Normally, Layla would have loved seeing the smug bastard reduced to a shame-faced idiot, but she didn’t love it then. She didn’t love anything about that night. Layla got no satisfaction out of her prank landing hard and lasting on Donovan’s skin. She felt stupid for reducing herself to the stupid games she and Donovan had been playing for years. Just because she hated how he made her feel. She hated herself for letting him touch her. She hated herself more for thinking about him, wondering when she’d taste him again.

“I’m sorry, Sayo. You’re right. You’re absolutely right,” Donovan said, all the fire and anger extinguished from him completely. “I’m sorry you had to see this.”

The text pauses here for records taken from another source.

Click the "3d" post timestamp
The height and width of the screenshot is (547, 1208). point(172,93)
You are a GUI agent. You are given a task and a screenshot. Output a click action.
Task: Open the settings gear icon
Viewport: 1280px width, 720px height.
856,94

Layla hated him, hated herself for not apologizing first. To Sayo. To her friends. Never, ever to Donovan. Nope.

“Sayo—” Layla tried, but silenced herself when Mollie and Autumn pulled Sayo away from them, when Declan nodded for Quinn to follow him out of the door.

She watched her friends leave her behind, her gaze trained onto each step they took, on the glint of moonlight shining off of Sayo’s messy hair.

“This is the last time you do this shit, so help me God.”

Layla closed her eyes, pulled her arms around her waist, holding herself tight so she wouldn’t be tempted to slap Donovan. It was pointless and Sayo was right, it had been very juvenile, but damn if Layla couldn’t help herself.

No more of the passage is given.